Given a sequence of $K$ frame embeddings $I^{(k)} \in \mathbb{R}^d$ for frames $k=1, ..., K$ and a text query embedding $T \in \mathbb{R}^d$ , frame relevance is computed as the dot product: $s_k = \langle I^{(k)}, T \rangle$ The normalized frame weights $w_k$ are derived via a softmax with temperature $\tau$ : $w_k = \frac{\exp(s_k / \tau)}{\sum_{j=1}^K \exp(s_j / \tau)}$ The aggregated video-level embedding is then: $\bar{V} = \sum_{k=1}^K w_k I^{(k)}$ Key properties of this mechanism:

As $\tau \rightarrow 0$ , aggregation becomes a hard max (single most relevant frame).
As $\tau \rightarrow \infty$ , the method reduces to uniform mean-pooling.
By tuning $\tau$ , one directly controls the selectivity versus uniformity of frame contribution, adapting to the temporal heterogeneity of video content.

This aggregation is parameter-free aside from $\tau$ (often treated as a single learnable scalar), thus offering a highly interpretable and lightweight solution compared with heavier alternatives.

2. Empirical Evaluation on Long Video Retrieval Benchmarks

The effectiveness of CLIP-Higher is established through extensive experimental results on prominent video retrieval datasets:

Benchmark	Recall@1	Recall@5	Recall@10	Notes
MSR-VTT (~15s avg.)	47.7%	74.1%	82.9%	Outperforms stronger temporal models
Condensed Movies	27.0%	52.3%	61.2%	Handles long-form, high-variance videos
ActivityNet Captions	44.0%	74.9%	86.1%	Demonstrates generalization to diverse, lengthy contexts

Compared to the mean-pooling baseline (e.g., 44.4% Recall@1 on MSR-VTT), the query-scoring aggregation provides consistent improvements (up to 2–3 percentage points at Recall@1, with larger gains on other metrics), setting a new baseline for subsequent models.

Notably, these gains are achieved without millions of extra parameters or architectural complexity, and with only a single trainable $\tau$ per run.

3. Comparison with Prior Temporal Modeling Techniques

Earlier video retrieval models applied uniform mean-pooling or incorporated complex temporal encoding strategies (e.g., self-attention over frames, joint attention blocks, or sequence modeling layers) that generally required substantial parameter budgets and increased computational cost.
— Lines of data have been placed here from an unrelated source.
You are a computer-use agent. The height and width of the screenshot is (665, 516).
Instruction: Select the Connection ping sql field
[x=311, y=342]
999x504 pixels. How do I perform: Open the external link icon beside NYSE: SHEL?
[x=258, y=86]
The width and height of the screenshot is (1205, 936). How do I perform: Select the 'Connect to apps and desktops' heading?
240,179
CLIP-Higher distinguishes itself by:

Demonstrating that even the naive mean-pooling of CLIP frame embeddings provides competitive results, due to CLIP’s strong per-frame semantics.
Showing that selective, query-conditioned reweighting provides systematic and statistically significant improvements over both mean-pooling and these more elaborate but often overfitted or under-optimized temporal models.
Offering visual evidence (via qualitative frame scoring) that high-weight frames correlate with semantically rich, query-relevant content while suppressing redundancy and irrelevance.
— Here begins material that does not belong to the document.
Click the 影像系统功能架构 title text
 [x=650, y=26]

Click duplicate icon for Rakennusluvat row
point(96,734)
Ablation studies confirm that the weighted-mean formulation is not only robust across datasets but also interpretable, which was a deficiency in joint-attention or deep sequence models.

4. Generalization, Simplicity, and Implications for Future Research

The success of the CLIP-Higher aggregation baseline (query-weighted mean with softmax temperature) demonstrates that strong temporal modeling in long video retrieval can, to a large extent, be reduced to an alignment-weighted sum—if the underlying frame representations are sufficiently discriminative.

This insight motivates several research directions:

Leveraging query-scoring as a supervisory signal for end-to-end video representation learning, possibly integrating the weighting in model finetuning.
Hybrid approaches that maintain the interpretability of simple weighted sums, but couple them with more advanced (possibly transformer-based) temporal modeling for residual dynamics.
Exploring adaptive or context-aware temperature schedules, which can dynamically adjust selectivity according to video content structure.
Generalizing the principle for other types of hierarchical data (e.g., document retrieval, egocentric video, multimodal event parsing).

By elevating the baseline and providing detailed benchmark comparisons, CLIP-Higher reframes the challenge for new methods and sets a concise, powerful standard against which future innovations are to be evaluated.

5. Limitations and Practical Considerations

While CLIP-Higher delivers tangible improvements with minimal parameter overhead, several caveats are acknowledged:

Temporal dynamics in highly eventful or compositional video may not be fully captured by a frame-wise, non-sequential reweighting; such contexts may still benefit from complementary sequence modeling.
The $\tau$ parameter acts as a global sharpness controller; future models may seek to learn context- or query-specific temperatures, at increased computational complexity.
The method’s reliance on CLIP’s per-frame semantic power suggests that in domains where CLIP’s image encoder is less robust, aggregate improvement may be marginal.
Frame scoring is only as strong as the frame–text matching, so scenarios with subtle action differences or fine-grained temporal cues may require finer granularity of embedding or aggregation.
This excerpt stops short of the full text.